One series of articles that took Chinese social media by storm described promises supposedly made by Hillary Clinton during last year’s presidential campaign to cap the ratio of Asian-American students at public universities. This infuriated Chinese readers.

Another claimed that the Clinton campaign had assassinated Seth Rich, a Democratic National Committee employee, as revenge for supposedly leaking DNC emails to WikiLeaks, a rumour popularised on US far-right websites. The killing of Rich last July in Washington is a crime that remains unsolved.

The spread of fake news in Chinese has been helped by a lack of cultural awareness. Last month a newspaper run by Xinhua, the state media agency, published a translation of a spoof article from The New Yorker claiming that President Donald Trump covers all White House phones with tinfoil. This was with reference to Mr Trump’s unsubstantiated allegations that Barack Obama, he former president, had wiretapped his communications.

This was not the first time such stories had been presented as fact in China. When The Onion, the US satirical site, named Kim Jong Un, the North Korean dictator, as the sexiest man alive in 2012, the story took on a life of its own. It eventually become a straight news report in the People’s Daily, mouthpiece of the Communist party.

Fearing that they might be held to account for hosting false information, China’s tech groups have started investing in fact-checking operations.

Tencent, owner of WeChat, for instance, launched Jiaozhen, a fact-checking website largely dedicated to debunking false health information. This sub-genre has found a susceptible audience in a society obsessed with longevity.

Toutiao, one of China’s biggest news apps, says it now uses machine-learning software to spot “dubious pieces” after it was criticised for posting sensational information.
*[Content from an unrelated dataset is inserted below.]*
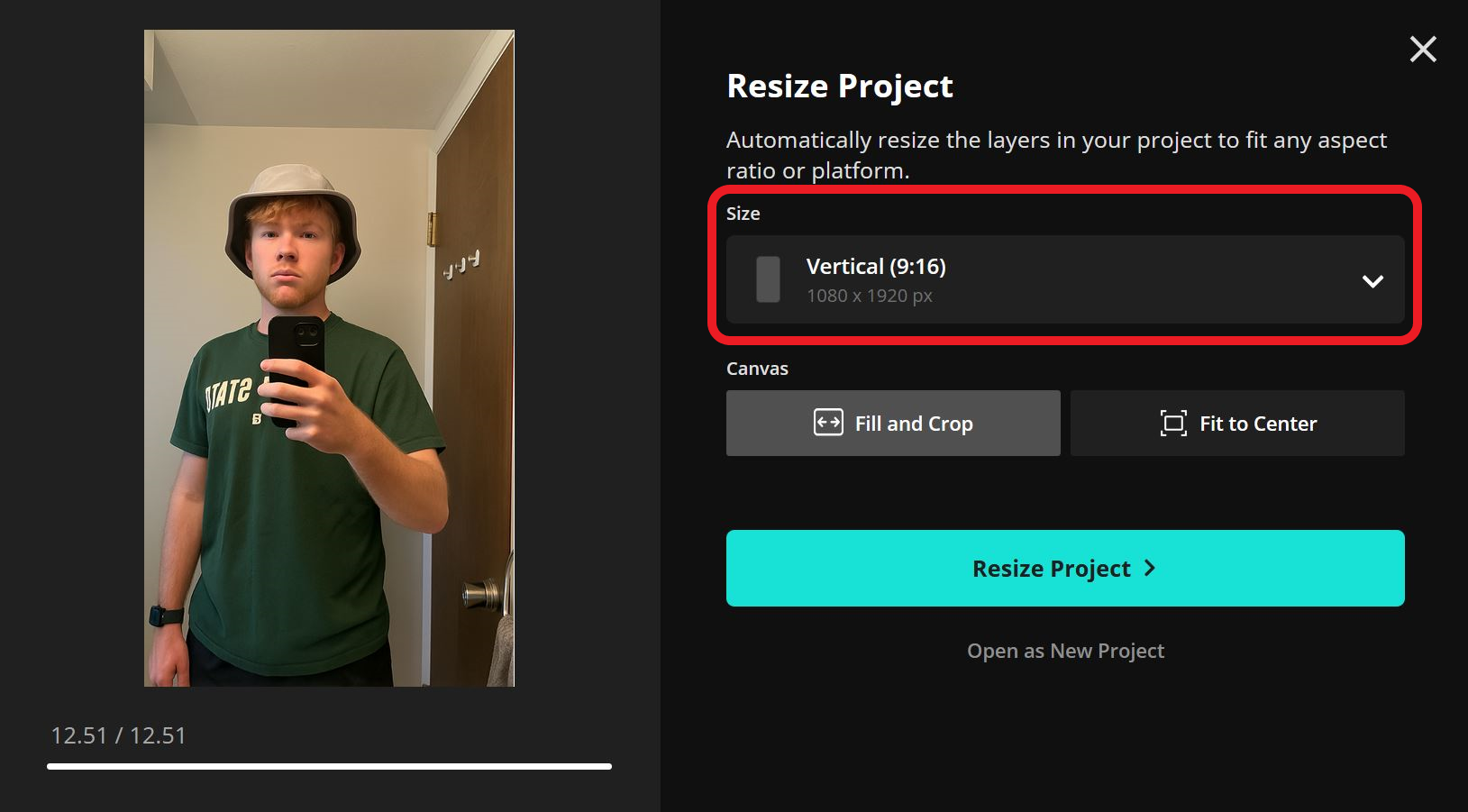Click the X icon in the top right
This screenshot has width=1468, height=812.
(1423, 50)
It then has teams of human employees double-check random samplings of the flagged content to train the machine-learning algorithm.
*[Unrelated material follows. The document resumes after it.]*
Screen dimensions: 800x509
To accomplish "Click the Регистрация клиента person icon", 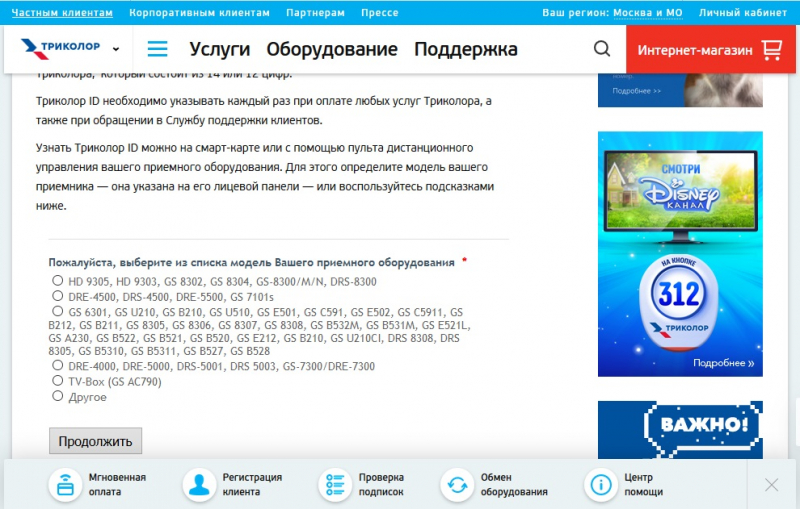I will click(x=199, y=485).
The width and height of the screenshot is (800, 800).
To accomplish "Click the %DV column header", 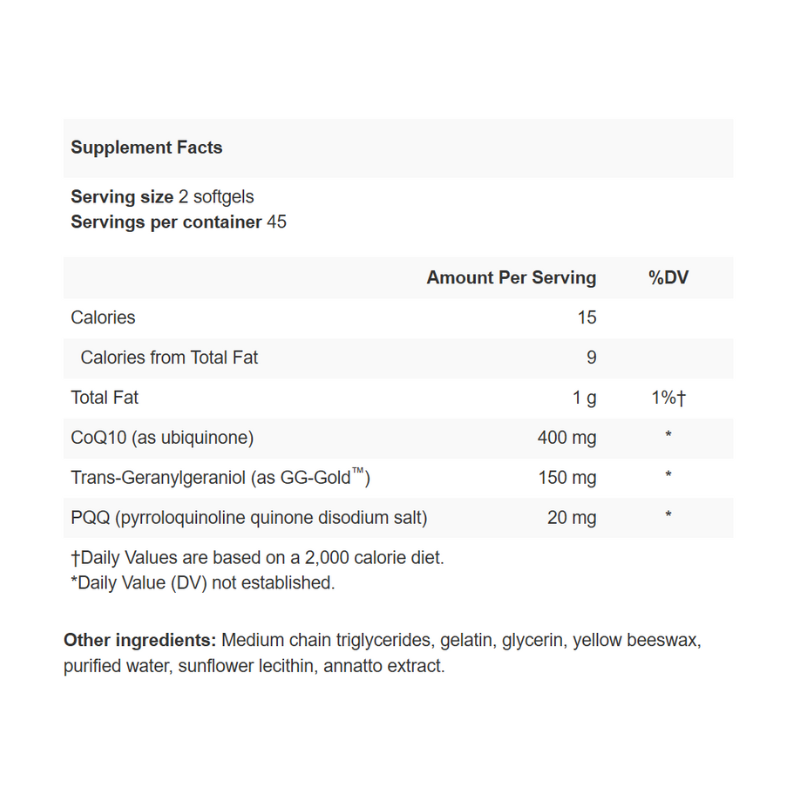I will pyautogui.click(x=668, y=278).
The Chinese government has attempted to clamp down on the proliferation of false information. Regulations were passed in 2015 making spreading rumours and false news online punishable by up to seven years in prison. However, the law has largely been used to contain sensitive news about natural disasters and government scandals.

China was ranked 176th out of 180 countries in the 2017 index on world press freedom released by Reporters Without Borders last week.